なお「インターネット遮断」についてはAccessNowによって次のように定義されている(注2)。
特定の集団や場所に対してインターネットや電子通信を意図的に遮断し、アクセス不能または事実上使用不能にすることで、多くの場合、情報の流れを支配することを目的とする。
つまり、主に国家などの公権力が、不都合な情報の拡散を防いだり抗議活動を沈静化したりすることなどを目的としてインターネットを使用できなくすることである。報告書のタイトルに「デジタル権威主義の復活」(The Return of Digital Authoritarianism)と謳われているのはそのためである。
本報告書は下記URLから無償でダウンロードできる(注3)。
https://www.accessnow.org/cms/assets/uploads/2022/04/2021-KeepItOn-Report-1.pdf
(PDF 32ページ/約 5.4 MB)
AccessNowは世界各国のパートナーと連携してインターネット遮断の発生に関する情報を常に収集してデータベース化しており、2021年には182件のインターネット遮断が発生しているという。これを国別に見ると、最も多いのがインドで、106件と突出しており、次いでミャンマーが15件、イランとスーダンが5件などとなっている。

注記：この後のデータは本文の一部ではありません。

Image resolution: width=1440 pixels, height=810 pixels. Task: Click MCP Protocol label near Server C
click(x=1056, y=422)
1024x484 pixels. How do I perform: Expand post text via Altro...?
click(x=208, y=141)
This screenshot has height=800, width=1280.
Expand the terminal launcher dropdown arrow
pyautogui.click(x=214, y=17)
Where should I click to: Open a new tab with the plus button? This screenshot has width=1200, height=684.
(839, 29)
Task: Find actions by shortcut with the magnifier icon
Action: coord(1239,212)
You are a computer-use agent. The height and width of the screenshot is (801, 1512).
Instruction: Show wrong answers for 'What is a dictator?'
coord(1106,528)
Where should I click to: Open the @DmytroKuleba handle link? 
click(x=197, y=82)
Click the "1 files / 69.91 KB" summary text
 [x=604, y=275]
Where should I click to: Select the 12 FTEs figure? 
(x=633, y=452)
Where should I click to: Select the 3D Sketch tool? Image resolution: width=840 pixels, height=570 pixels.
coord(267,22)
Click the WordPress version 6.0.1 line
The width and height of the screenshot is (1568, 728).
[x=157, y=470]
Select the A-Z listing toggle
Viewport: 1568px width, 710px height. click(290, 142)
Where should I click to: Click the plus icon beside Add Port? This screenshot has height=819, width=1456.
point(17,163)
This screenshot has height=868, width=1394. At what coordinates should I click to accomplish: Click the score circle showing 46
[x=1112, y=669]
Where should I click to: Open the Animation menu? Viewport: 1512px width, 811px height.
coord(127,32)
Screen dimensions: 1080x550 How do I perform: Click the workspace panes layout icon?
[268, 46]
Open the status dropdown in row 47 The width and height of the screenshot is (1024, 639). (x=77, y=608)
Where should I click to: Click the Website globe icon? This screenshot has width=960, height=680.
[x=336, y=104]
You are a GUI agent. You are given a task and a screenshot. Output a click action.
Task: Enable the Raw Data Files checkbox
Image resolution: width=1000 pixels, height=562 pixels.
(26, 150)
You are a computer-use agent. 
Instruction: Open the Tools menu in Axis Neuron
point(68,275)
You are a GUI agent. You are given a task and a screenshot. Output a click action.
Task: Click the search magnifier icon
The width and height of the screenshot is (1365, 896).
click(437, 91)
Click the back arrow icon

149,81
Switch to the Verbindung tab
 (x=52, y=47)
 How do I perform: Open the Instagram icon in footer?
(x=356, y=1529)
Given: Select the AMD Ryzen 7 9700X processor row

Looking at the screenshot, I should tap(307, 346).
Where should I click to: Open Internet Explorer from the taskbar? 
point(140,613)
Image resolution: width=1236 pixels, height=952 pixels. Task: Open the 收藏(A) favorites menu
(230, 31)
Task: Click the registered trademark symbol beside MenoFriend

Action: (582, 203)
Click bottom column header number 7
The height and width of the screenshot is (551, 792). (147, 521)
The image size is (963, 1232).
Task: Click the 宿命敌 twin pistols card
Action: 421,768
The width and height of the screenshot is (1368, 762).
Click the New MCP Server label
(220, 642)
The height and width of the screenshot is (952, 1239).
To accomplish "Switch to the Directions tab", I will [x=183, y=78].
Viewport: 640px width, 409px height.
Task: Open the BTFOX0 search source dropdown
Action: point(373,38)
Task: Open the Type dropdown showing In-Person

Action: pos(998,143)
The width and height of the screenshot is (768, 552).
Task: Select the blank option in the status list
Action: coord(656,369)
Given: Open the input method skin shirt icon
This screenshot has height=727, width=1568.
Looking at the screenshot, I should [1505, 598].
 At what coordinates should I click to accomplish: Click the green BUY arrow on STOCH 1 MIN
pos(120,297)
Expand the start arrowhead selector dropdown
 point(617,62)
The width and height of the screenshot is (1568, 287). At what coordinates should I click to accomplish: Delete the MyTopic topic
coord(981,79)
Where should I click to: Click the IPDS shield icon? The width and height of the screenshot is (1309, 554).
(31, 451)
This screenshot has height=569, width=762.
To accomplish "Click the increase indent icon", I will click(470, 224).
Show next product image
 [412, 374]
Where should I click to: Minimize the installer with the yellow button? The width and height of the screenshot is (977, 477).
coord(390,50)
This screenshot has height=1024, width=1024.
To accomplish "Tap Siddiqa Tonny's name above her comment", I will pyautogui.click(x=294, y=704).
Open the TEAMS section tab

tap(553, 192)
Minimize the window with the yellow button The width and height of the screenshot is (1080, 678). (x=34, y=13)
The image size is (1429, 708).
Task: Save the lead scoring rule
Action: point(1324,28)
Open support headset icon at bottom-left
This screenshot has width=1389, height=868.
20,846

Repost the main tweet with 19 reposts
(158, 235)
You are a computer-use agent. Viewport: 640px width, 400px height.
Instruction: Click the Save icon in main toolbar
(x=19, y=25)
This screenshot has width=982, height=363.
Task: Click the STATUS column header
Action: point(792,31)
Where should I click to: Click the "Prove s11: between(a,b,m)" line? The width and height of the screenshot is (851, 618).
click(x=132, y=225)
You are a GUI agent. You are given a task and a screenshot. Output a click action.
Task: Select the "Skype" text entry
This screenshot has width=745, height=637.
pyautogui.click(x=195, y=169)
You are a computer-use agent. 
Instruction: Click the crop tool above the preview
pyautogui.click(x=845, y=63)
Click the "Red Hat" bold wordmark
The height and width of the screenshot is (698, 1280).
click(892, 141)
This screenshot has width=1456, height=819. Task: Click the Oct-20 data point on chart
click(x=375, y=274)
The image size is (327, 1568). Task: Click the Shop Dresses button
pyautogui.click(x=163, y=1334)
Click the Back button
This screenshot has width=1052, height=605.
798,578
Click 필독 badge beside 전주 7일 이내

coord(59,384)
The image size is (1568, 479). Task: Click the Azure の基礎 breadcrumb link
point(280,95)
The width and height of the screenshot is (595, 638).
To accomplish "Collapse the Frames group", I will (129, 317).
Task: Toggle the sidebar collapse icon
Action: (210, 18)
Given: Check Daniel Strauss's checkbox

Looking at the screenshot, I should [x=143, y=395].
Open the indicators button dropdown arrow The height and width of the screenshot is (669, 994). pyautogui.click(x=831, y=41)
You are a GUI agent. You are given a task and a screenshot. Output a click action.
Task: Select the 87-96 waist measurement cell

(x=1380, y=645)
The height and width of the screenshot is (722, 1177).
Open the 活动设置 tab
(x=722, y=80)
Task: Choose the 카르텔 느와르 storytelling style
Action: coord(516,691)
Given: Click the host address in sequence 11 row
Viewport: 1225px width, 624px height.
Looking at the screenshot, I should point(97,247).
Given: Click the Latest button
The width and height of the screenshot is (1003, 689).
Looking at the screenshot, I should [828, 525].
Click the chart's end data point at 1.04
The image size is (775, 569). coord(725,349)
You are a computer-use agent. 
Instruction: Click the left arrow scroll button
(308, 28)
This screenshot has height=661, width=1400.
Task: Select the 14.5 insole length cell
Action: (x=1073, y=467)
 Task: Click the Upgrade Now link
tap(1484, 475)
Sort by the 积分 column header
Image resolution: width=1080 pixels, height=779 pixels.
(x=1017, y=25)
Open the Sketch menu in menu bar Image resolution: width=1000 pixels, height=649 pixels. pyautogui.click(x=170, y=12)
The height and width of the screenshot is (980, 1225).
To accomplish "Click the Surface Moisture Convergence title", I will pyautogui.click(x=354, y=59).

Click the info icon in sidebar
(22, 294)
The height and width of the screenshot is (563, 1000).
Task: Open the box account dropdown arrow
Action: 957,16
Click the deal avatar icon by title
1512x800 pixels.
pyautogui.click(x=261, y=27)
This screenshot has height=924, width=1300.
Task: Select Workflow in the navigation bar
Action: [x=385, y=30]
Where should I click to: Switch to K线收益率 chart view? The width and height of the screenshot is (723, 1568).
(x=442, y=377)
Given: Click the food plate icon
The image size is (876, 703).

図1はアジア太平洋地域におけるインターネット遮断事例の内訳である。アジア太平洋地域で発生した129件のインターネット遮断が「Level 1」から「Unknown」(不明)の4つに分けられているが、これらは次のような分類となっている。
・Level 1: ひとつの市、郡、または村だけが影響を受けたもの
・Level 2: 同一の州や地域の中にある複数の市が影響を受けたもの
・Level 3: 単一の州や地域にとどまらない範囲で影響があったもの
図1を見ると、インドで発生した事例の大半が、比較的狭い範囲でのインターネット遮断となっていることが分かる。本報告書によると、これらのうち85件がジャンムー・カシミール連邦直轄領で発生しているという。